Area Marina protetta di Punta Campanella

 

Punta Campanella, il promontorio che guarda i faraglioni di Capri e divide il Golfo di Napoli da quello di Salerno, ha dato il nome all’Area marina protetta più longeva della Campania.

Diretta dal direttore Antonino Miccio, fu istituita nel 1997 e conta 31,33km di costa che attraversa la costiera sorrentina e la costiera amalfitana, da Sorrento a Positano. Un luogo straordinario, dove storia e mito si fondono insieme ad una natura rigogliosa ed un paesaggio mozzafiato.

Per visitarla, siamo partiti dal porto di Salerno e costeggiato tutta la costiera Amalfitana dal mare. Già solo lo spettacolo della costa via mare è stato davvero spettacolare: le pareti rocciose a picco sul mare nelle quali si trovano numerose torri saracene che servivano a proteggere la costa dagli attacchi dei pirati, ed i coloratissimi paesini dai colori pastello di Amalfi, Positano, Maiori, Minori… Incastonati nelle rocce.

Un territorio ricchissimo di storia, cultura, mito, leggenda, archeologia e tradizioni, circondato da un mare trasparente e numerose baie, calette e testimonianze di antiche civiltà, fino ad arrivare alla punta più estrema che divide la Costiera Amalfitana dalla Costiera Sorrentina.
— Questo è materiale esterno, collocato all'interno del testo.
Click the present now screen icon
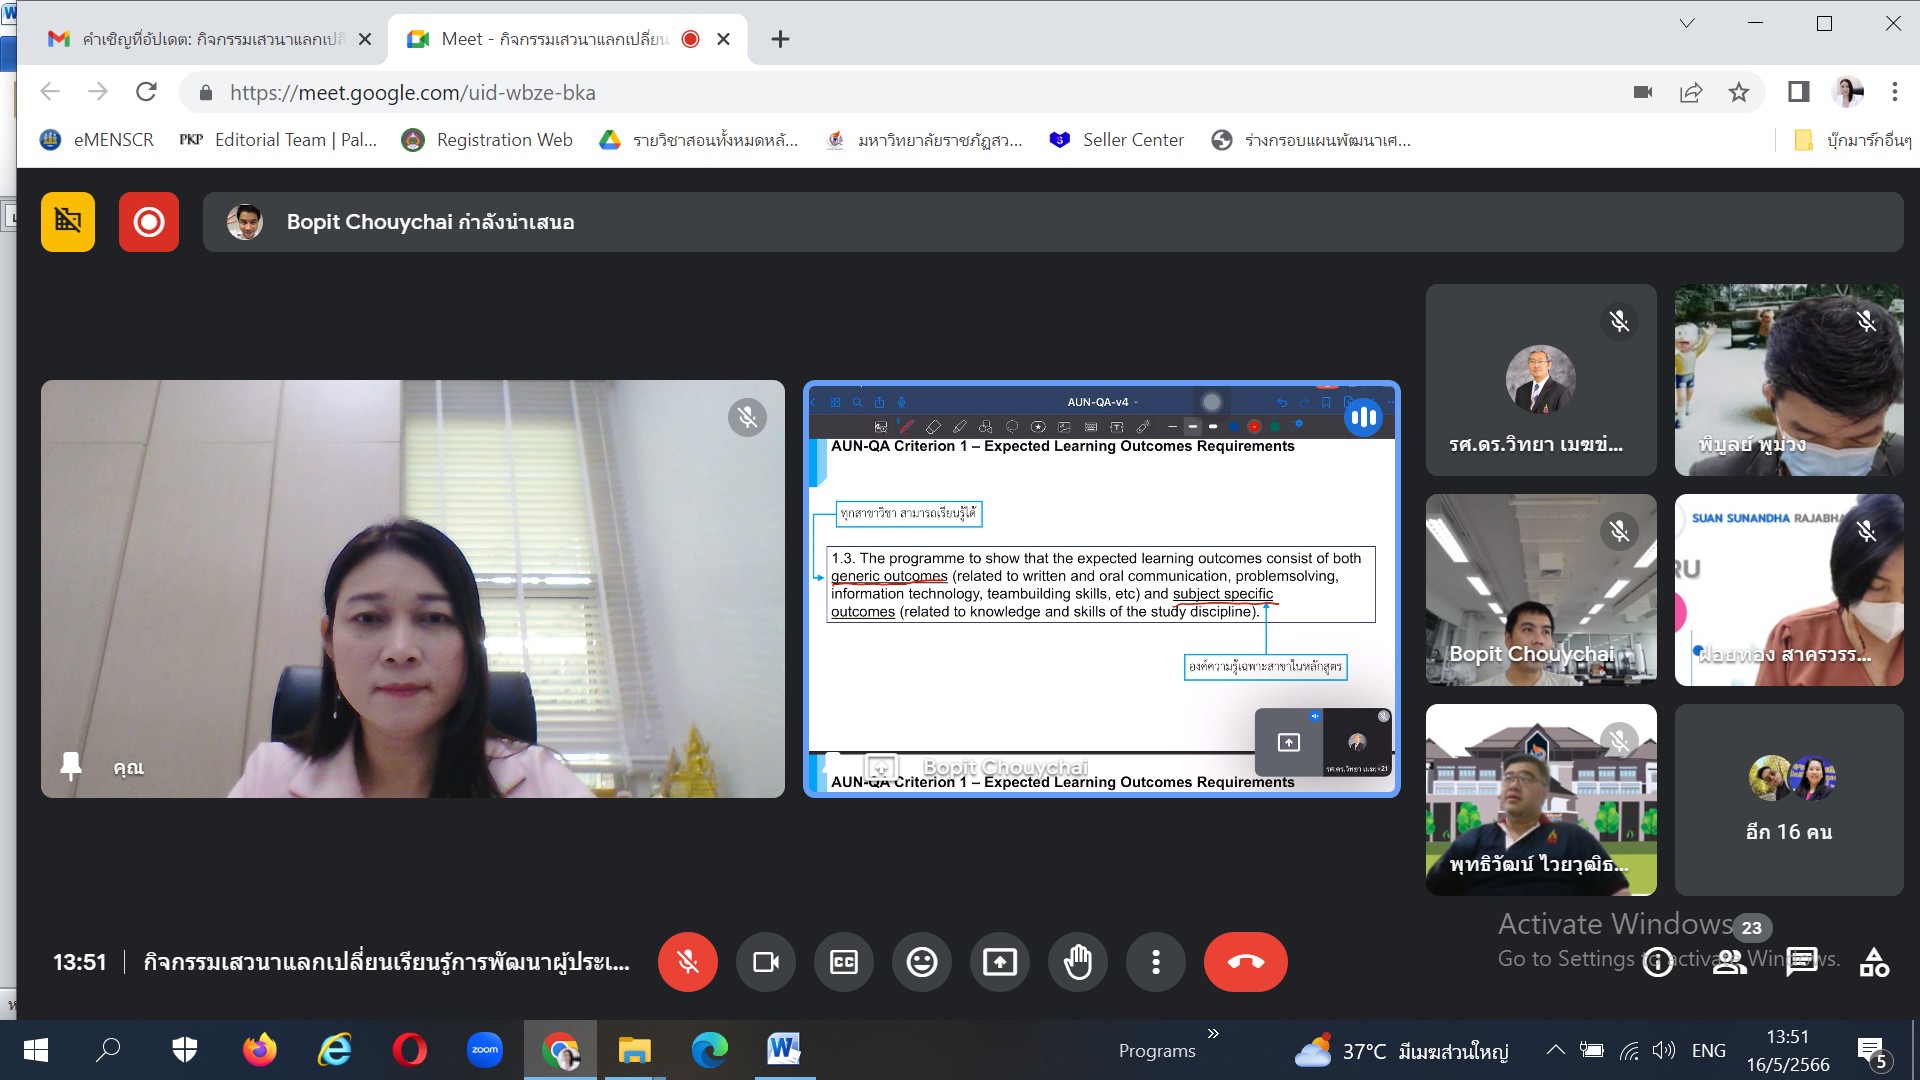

Con i faraglioni di Capri di fronte, eccoci a Punta Campanella con il faro e l’antica torre di avvistamento saracena, dove un tempo sul promontorio, frequentato dapprima dai Micenei e poi dai Greci, che vi realizzarono un tempio dedicato ad Athena protettrice della navigazione. In seguito, passò nel IV secolo sotto il dominio dei Sanniti, ai quali appartiene la famosa iscrizione qui ritrovata (III-II a.C.), in cui si cita la realizzazione di un approdo nell’insenatura di levante per raggiungere il santuario dedicato a Minerva (divinità italica equivalente ad Athena).

Punta Campanella

Il santuario e il culto perdono importanza con la conquista romana, quando questo tratto di costa diviene principalmente il punto di imbarco per raggiungere Capri divenuta, con Tiberio, residenza imperiale. Il santuario doveva trovarsi nel primo terrazzamento laddove nel 1335 è stata realizzata la torre di avvistamento.

Strabone descrive il golfo di Napoli nell’età romana come una unica città con un susseguirsi ininterrotto di ville da Miseno fino a Punta Campanella mode Baianum (costruite sullo stile architettonico delle ville di Baia) e in penisola restano tracce di questa ricca edificazione con innumerevoli resti murari, ninfei, peschiere, banchine di attracco e cunicoli scavati nella falesia che confermano quanto descrittoci dagli autori antichi. L’articolazione degli spazi e la struttura di queste dimore lussuose rappresenta un unicum nell’architettura romana.

Dallo studio della disposizione degli ambienti, per lo più senza uno schema rigido, infatti, si percepisce che tutto era in funzione dell’adattamento degli spazi alla fruizione del paesaggio. In particolare nel tratto di costa prossimo a Sorrento si conservano, a ridosso della costa, i resti della Villa di Agrippa Postumo e la villa annessa al c.d. Bagno della Regina Giovanna, due tipici esempi di ville marittime, suddivise tra un settore residenziale ed un settore marittimo.

Ma se da sopra il mare quest’area marina protetta è meravigliosa, con un’immersione subacquea lo è ancora di più, lasciandovi davvero a bocca aperta. Lo scoglio del Vervece, situato a circa mille metri dal porticciolo di marina della Lobra (Massa Lubrense), è un vero e proprio Santuario del mare per la presenta a -12 metri di profondità di una statua di una Madonnina sommersa che protegge le immersioni dei su.

Dalla superficie al fondo, il Vervete racchiude tutto il fascino dell’immersione nel Mediterraneo.

Appena sotto il pelo dell’acqua, le pareti sembrano giardini fioriti ricoperti da margherite di mare (Parazoanthus axinellae) con i polipi aperti in corrente pronti a catturare particelle planctoniche; rosse stelle marine adagiate sulle colonie gialle e centinaia di pesciolini dalle livree multicolori, Gorgonie e piccole conchiglie fusiformi. Le pareti più profonde situate situate sul versante settentrionale affascinano per la presenza di imponenti foreste di gorgonie rosse.